■ Given exercise
In the passage on historians' bias, according to Jack Davis, what did Douglas Southall Freeman misunderstand about Lee?

■ Passage
****************

Do all historians have bias and does it impact their doing history?

Part three in a series.  | Part One | Two

Sam Hood: I can’t speak for all historians, and although I don’t consider myself a historian, I certainly have biases, and assume everyone does. I love the ancient Roman historian Cicero’s quote: “The first law of the historian is that he shall never dare utter an untruth. The second is that he shall suppress nothing that is true. Moreover, there shall be no suspicion of partiality in his writing, or of malice.” Cicero would roll over in his grave if he knew of some of the books published on the Tennessee Campaign.

Steven Woodworth: Absolutely! All historians have biases (and so does everybody else). How it affects one’s interpretation of the sources depends on what the bias is. When someone is expected to have a very strong bias in a particular direction, other historians are going to discount for that.

Jack Davis: Of course historians have biases.  They are human, and no one is immune the bias or prejudice, however hard we may try to eliminate it from our work.  And it can definitely impact how they interpret documents.  Douglas Southall Freeman was notoriously humorless, and as a result his Lee is humorless, and Freeman completely misunderstood Lee when he wrote something tongue-in-cheek.

****************

[Source records]
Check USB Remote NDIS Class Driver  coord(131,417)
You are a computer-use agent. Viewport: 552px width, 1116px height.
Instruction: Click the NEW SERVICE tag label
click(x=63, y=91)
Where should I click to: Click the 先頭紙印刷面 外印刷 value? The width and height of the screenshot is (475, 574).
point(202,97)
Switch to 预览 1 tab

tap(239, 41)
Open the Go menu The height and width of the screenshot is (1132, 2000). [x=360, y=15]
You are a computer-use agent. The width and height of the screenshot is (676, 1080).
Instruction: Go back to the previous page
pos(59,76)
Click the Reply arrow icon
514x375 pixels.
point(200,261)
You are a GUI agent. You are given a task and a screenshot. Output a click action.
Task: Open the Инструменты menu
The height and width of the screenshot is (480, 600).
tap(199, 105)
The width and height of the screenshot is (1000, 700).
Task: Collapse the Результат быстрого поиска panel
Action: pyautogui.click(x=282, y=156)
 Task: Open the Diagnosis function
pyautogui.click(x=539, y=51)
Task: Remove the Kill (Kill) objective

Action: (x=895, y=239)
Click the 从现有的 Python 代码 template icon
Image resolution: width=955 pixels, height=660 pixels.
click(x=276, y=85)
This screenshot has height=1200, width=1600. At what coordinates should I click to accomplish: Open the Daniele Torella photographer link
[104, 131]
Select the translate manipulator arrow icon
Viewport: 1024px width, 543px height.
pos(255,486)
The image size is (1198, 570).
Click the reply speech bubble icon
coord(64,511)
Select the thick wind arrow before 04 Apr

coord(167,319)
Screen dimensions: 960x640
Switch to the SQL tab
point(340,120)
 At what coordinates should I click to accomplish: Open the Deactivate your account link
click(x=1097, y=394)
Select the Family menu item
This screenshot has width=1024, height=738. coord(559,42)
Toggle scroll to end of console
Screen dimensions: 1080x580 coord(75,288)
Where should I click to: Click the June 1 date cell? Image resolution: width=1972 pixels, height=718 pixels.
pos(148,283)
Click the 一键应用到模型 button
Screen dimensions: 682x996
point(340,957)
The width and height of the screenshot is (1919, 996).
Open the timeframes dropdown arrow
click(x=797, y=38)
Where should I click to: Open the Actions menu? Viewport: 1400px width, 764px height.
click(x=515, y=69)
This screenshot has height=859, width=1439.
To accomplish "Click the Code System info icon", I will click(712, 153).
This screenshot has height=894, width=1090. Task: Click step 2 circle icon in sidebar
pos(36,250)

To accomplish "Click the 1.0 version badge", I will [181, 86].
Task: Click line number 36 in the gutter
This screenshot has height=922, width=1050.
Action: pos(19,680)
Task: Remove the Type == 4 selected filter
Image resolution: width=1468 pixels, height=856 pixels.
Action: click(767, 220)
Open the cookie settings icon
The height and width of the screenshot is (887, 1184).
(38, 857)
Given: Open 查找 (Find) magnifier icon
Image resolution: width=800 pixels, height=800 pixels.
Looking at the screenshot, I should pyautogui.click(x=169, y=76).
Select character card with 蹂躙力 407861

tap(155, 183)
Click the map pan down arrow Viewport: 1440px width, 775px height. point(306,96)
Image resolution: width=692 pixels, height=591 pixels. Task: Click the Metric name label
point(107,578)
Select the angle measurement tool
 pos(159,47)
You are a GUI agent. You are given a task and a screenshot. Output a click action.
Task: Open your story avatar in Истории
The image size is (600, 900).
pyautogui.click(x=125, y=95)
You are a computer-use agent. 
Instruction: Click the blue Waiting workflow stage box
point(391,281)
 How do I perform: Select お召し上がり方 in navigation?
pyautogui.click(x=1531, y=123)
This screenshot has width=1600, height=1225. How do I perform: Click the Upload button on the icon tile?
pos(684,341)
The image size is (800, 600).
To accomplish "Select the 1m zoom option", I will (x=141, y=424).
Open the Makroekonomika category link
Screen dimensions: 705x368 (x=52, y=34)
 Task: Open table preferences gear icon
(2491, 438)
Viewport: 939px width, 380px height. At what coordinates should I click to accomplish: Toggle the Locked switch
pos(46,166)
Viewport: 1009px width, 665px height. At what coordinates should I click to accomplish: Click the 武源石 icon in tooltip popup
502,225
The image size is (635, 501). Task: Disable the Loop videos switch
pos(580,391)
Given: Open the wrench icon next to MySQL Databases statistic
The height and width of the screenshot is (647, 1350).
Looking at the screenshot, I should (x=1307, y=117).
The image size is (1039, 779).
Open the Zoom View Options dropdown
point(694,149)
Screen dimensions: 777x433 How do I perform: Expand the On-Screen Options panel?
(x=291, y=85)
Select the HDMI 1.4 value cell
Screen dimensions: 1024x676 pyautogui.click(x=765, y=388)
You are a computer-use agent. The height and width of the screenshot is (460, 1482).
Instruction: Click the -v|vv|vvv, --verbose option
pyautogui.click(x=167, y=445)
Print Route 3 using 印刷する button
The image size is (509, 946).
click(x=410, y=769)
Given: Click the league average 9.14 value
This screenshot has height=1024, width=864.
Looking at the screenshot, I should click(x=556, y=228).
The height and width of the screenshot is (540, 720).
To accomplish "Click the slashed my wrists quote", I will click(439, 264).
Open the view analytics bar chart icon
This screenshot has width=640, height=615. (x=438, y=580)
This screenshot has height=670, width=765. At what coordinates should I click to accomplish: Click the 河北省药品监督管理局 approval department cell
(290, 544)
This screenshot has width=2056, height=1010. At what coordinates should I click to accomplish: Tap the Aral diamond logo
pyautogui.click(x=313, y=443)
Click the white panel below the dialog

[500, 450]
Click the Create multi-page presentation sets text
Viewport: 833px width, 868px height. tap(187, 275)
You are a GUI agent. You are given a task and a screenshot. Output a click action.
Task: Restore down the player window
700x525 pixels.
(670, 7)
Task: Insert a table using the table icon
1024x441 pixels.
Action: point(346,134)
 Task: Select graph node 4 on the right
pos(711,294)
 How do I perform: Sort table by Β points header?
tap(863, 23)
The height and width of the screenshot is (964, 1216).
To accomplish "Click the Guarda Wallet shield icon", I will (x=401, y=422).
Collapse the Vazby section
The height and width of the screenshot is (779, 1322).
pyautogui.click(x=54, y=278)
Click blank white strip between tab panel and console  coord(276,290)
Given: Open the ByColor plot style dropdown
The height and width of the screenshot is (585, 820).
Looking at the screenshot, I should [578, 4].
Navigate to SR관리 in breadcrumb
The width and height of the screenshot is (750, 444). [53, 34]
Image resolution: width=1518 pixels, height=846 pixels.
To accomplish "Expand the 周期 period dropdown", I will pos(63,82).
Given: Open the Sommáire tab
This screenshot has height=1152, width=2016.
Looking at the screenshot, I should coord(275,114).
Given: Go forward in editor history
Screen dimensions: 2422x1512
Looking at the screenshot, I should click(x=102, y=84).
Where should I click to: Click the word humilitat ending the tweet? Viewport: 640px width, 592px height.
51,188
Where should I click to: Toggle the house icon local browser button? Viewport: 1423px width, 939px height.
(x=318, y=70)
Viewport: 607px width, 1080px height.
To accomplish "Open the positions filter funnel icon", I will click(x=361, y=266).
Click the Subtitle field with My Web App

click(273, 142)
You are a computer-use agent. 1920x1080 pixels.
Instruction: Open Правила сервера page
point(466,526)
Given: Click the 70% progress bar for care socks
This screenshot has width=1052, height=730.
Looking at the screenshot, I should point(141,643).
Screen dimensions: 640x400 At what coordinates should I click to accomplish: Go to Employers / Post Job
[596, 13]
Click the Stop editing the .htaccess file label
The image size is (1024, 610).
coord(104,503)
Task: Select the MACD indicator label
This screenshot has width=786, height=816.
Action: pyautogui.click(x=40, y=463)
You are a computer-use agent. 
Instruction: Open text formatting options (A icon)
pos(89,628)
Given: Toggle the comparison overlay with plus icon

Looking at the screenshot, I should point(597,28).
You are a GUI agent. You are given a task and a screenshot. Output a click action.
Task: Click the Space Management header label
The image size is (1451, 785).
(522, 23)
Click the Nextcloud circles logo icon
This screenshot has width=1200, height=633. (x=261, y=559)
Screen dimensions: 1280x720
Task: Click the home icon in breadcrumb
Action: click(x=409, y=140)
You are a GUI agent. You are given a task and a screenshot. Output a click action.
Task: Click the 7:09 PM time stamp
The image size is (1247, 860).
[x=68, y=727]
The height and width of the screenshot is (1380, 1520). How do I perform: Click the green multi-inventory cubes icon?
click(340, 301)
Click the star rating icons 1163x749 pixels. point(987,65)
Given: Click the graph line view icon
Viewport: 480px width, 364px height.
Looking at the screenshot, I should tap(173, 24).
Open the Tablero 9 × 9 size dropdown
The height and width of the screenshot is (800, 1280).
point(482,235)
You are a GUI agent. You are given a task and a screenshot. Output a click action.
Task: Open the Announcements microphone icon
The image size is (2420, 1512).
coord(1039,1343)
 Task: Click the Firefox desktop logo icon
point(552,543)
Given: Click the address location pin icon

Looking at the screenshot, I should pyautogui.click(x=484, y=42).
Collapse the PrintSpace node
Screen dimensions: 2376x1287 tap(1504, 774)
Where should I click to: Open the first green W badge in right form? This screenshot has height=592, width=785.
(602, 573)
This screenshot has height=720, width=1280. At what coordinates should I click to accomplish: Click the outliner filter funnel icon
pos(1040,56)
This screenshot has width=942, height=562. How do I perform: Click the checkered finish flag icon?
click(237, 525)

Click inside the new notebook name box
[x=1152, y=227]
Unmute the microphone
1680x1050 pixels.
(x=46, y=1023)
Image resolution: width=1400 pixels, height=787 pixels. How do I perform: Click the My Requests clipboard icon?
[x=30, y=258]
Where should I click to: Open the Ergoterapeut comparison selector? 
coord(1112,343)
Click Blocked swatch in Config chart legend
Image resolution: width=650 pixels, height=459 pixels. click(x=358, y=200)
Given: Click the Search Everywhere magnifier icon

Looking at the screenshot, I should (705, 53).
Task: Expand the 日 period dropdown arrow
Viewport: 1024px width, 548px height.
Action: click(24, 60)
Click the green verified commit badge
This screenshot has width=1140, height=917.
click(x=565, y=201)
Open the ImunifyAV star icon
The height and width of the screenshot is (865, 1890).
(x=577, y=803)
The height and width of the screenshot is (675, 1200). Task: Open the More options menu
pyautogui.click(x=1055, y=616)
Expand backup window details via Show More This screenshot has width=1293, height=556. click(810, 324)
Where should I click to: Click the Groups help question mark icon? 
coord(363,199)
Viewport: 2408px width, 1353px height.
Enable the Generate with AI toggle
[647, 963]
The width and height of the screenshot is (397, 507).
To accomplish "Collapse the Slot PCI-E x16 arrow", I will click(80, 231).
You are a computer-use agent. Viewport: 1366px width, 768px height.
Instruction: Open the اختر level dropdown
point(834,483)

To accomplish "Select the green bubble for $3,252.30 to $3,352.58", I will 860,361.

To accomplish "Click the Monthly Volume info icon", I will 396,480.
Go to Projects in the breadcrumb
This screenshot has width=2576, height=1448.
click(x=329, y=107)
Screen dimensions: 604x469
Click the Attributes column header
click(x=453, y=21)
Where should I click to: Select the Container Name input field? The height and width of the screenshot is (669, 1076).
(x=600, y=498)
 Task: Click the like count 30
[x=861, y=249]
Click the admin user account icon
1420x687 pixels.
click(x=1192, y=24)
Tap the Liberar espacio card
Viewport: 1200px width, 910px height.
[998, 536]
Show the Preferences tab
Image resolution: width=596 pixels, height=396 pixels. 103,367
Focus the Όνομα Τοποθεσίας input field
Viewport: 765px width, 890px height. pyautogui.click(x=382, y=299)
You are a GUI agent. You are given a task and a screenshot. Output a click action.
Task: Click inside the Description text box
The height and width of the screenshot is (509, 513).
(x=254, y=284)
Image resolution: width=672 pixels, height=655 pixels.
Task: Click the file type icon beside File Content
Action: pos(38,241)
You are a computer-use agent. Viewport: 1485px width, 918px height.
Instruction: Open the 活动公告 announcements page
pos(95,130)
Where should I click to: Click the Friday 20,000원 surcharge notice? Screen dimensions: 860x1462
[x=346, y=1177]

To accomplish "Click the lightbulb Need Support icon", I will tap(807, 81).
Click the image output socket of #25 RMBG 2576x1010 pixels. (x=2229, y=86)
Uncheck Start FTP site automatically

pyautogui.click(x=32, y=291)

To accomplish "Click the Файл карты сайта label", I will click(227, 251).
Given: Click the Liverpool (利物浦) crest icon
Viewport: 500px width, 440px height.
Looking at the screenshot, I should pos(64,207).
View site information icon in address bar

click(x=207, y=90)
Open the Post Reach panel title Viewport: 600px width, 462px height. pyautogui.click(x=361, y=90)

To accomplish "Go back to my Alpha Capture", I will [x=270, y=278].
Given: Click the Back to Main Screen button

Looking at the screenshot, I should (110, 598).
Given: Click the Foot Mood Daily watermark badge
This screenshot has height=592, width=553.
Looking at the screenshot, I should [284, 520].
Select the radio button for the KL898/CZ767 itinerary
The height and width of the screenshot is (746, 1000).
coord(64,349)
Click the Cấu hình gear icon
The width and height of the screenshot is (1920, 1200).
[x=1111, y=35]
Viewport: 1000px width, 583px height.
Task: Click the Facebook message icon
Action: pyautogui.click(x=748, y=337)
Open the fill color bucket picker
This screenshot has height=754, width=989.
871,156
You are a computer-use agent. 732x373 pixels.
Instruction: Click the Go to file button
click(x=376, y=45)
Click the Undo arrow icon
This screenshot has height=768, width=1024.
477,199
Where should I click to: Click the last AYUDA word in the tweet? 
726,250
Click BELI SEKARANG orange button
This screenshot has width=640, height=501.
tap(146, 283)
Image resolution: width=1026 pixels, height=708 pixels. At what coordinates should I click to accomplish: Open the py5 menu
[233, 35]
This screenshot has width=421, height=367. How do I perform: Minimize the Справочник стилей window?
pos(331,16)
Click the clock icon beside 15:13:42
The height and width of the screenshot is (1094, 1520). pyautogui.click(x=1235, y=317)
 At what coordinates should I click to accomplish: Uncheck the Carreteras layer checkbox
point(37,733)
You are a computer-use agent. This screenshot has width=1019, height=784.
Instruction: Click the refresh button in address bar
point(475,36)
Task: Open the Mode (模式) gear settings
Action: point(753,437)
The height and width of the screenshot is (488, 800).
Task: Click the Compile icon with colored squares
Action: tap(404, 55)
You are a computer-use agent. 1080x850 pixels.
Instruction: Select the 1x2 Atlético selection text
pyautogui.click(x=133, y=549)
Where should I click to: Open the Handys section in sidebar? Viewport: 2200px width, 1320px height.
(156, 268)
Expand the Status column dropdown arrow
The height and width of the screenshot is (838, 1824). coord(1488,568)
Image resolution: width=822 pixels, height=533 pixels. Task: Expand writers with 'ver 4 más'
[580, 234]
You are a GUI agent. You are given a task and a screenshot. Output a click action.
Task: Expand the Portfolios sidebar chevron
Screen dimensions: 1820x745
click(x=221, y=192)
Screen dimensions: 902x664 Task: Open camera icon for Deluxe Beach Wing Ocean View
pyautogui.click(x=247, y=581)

****************

■ The solution
Freeman misunderstood Lee when Lee wrote something tongue-in-cheek.